Gelnhäuser Tageblatt, 21. November 2001: ... Frau Hedi Rautenberg-Aufschläger las aus ihrem Buch „Splitter” – eine Berliner Kindheit im Schatten der Diktaturen.” Lebhafte Bilder entstehen, als die kleine Hedi an der Hand des Vaters durch für das Kind unverständliche Zeiten wandern lässt, deren Schrecken es erst später ganz erfassen sollte. Und die nie ganz verschwinden sollten.
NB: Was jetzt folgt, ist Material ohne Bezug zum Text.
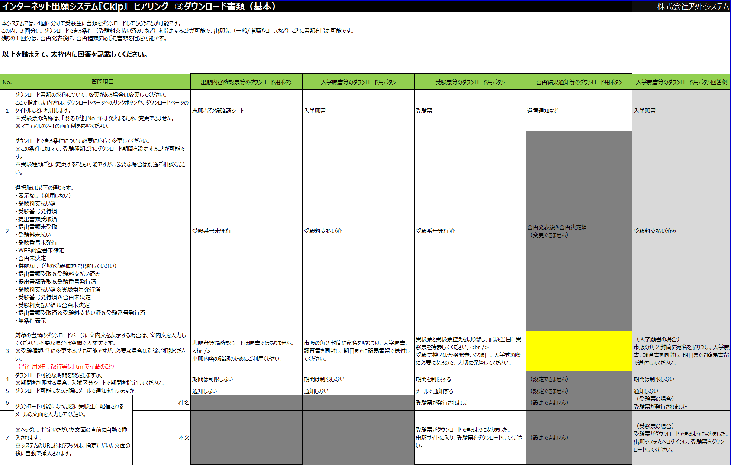Click the '合否結果通知等のダウンロード用ボタン' header
731x465 pixels.
(x=579, y=82)
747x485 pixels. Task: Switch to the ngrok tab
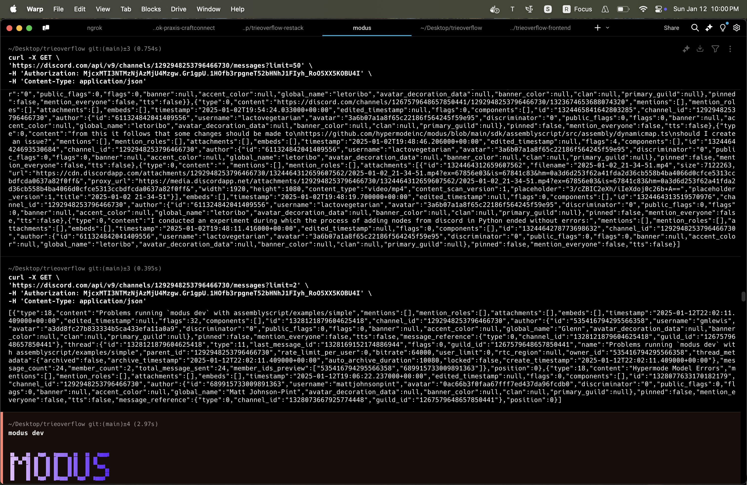tap(94, 28)
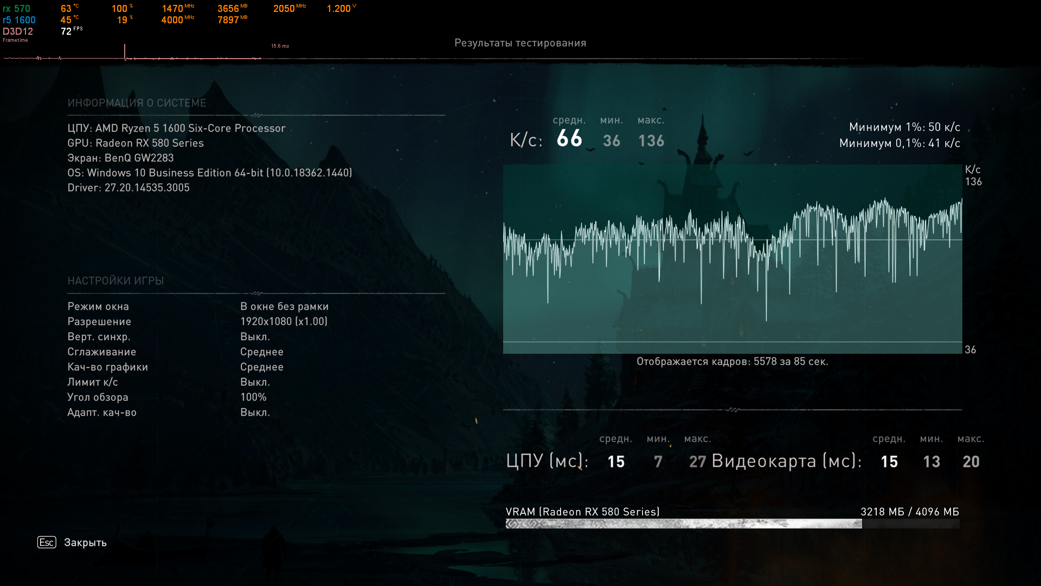Click the Кач-во графики Среднее value
Viewport: 1041px width, 586px height.
(262, 367)
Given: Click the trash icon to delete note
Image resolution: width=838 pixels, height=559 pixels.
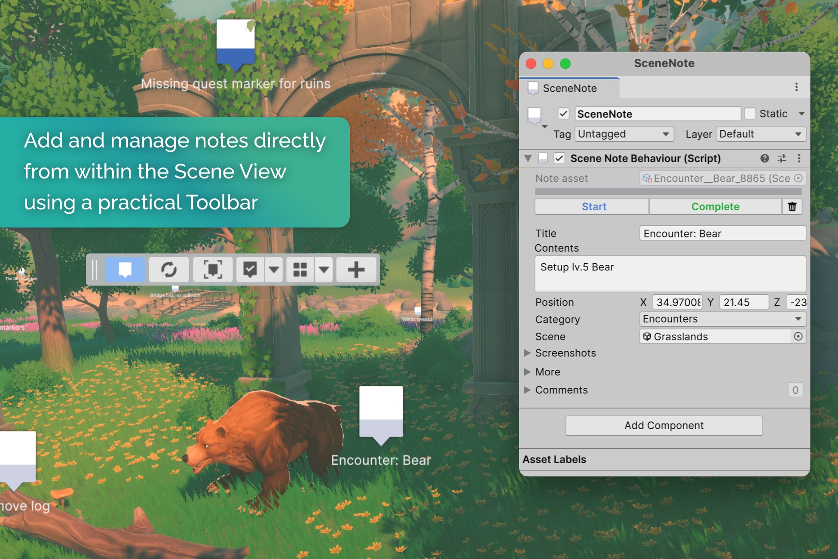Looking at the screenshot, I should point(792,207).
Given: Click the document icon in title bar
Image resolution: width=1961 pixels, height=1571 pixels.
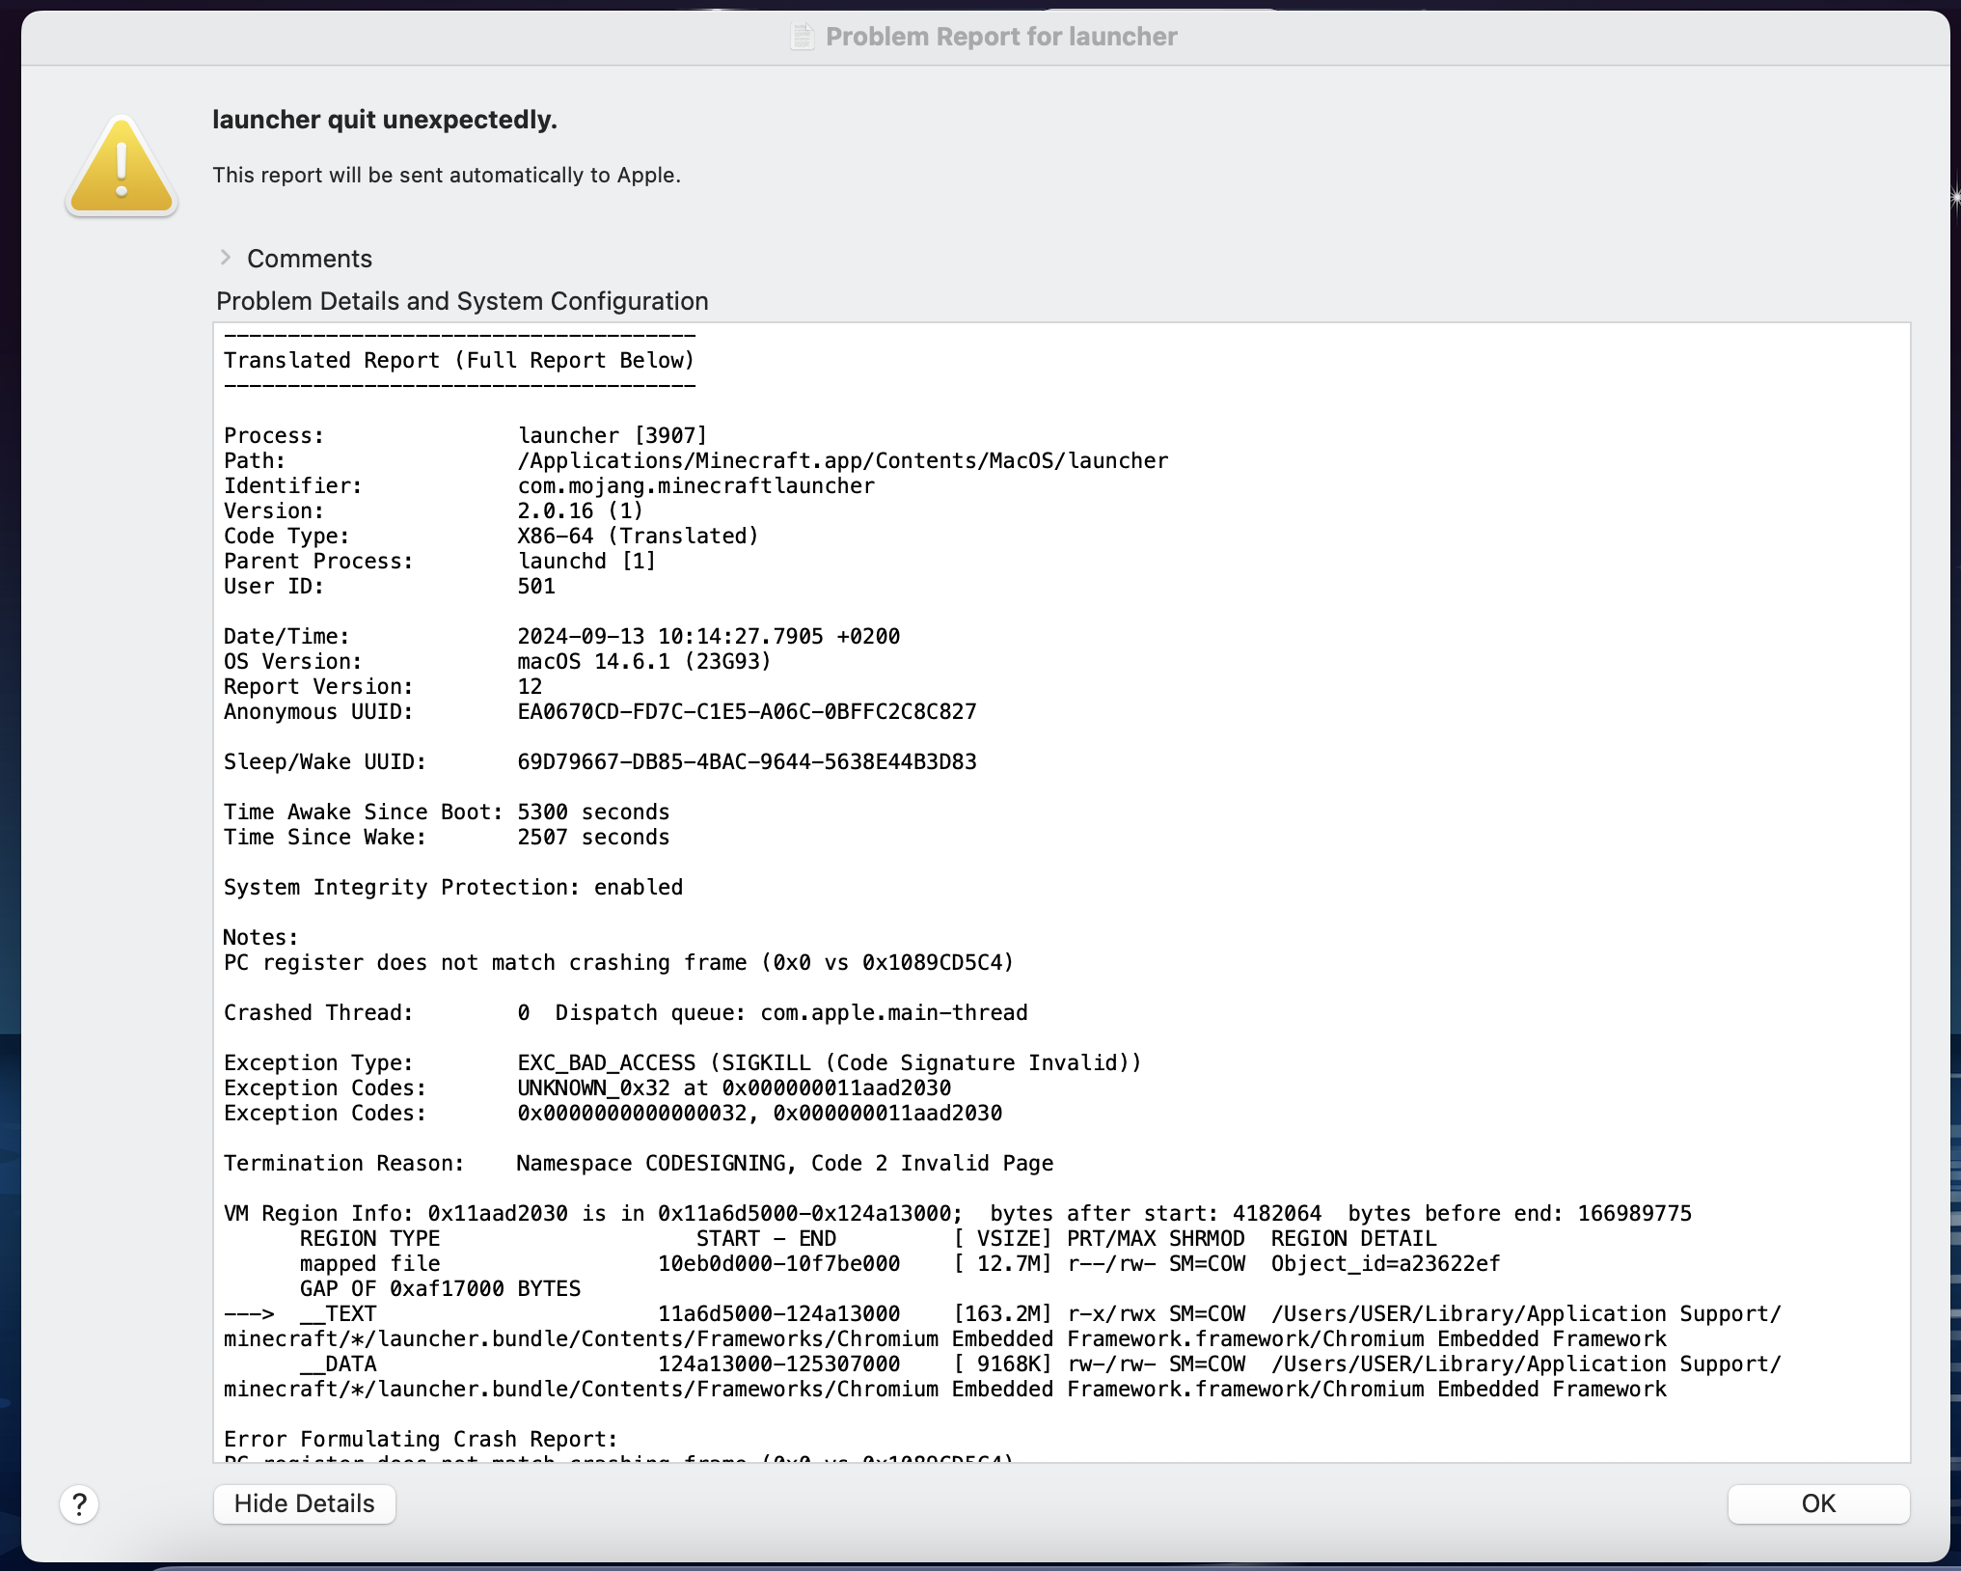Looking at the screenshot, I should (802, 37).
Gelnhäuser Neue Zeitung, 20.11.2001: ... „Wenn sie doch endlich mehr als diese dummen sieben Jahre zählen würde, endlich eine erwachsene Frau sein würde, die auch reden dürfte, wenn sie nichts gefragt worden wäre – dann würde sie ihm alles sagen können, was sie fühlte”. So schreibt Hedi Rautenberg-Aufschläger in ihrem biografischen Roman „Splitter” über ihre eigene Kindheit in Berlin. In der dritten Autorenlesung des Bad Orber Literaturherbstes trug Hedi Rautenberg-Aufschläger Passagen aus ihrem Roman vor und rezitierte Texte von Kästner und Tucholsky. Texte, die wegen der Ereignisse am und nach dem 11. September eine traurige Aktualität mit sich brachten und den Zuhörern im Haus des Gastes einen bewegenden Abend bescherten...
Gelnhäuser Tageblatt, 13.10.01: ... Alles das, was die Literatin in ihrem Erinnerungsband zu Papier bringt, zeugt allerdings gleichzeitig von einer so pittoresken, liebevollen und herzlichen Erzählgabe, die manchem Romancier in dieser Portionierung kaum übel zu Gesichte stünde. Keine Frage, dass man also deutlich eher die autobiografischen „Splitter” als Unikum akzeptieren, aber umso lieber zur Hand nehmen möchte, als ein halbes Dutzend Genreromane von anderer Hand. Die Autorin findet einen charmanten Weg, aus den Gedankenwelten der eigenen Jugendseele zu berichten, ohne in Stereotypen retrospektiver Verklärung zu verfallen. Nicht historische Pflicht, sondern menschliche Kür. Und damit so farbig wie lebensnah...
Oase, Ausgabe 7/2001: ... Hedi Rautenberg-Aufschläger (be)schreibt aus einem aufgeräumten Kopf heraus, immer schön der Reihe nach, unverblümt und ohne Schönfärberei, ehrlich, ohne peinlich zu wirken, würzt mit jenem Schuss typisch berlinerischem Jargon und lakonischem Humor, der die bitteren Erlebnisse und die erlittenen Schmerzen ein wenig leichter erscheinen lässt, schafft den Zugang zu ihrer Kindheit glaubhaft, ohne sich anzubiedern. Mit großer Leichtigkeit fasst sie die Menschen und die schweren Geschehnisse vor, während und nach dem großen Krieg in nüchterne Sätze, die das Grauen und jene, die dafür verantwortlich waren, umso klarer und deutlicher hervortreten lassen. Wer Kempowski liebt, wird dieses Buch ins Herz schließen!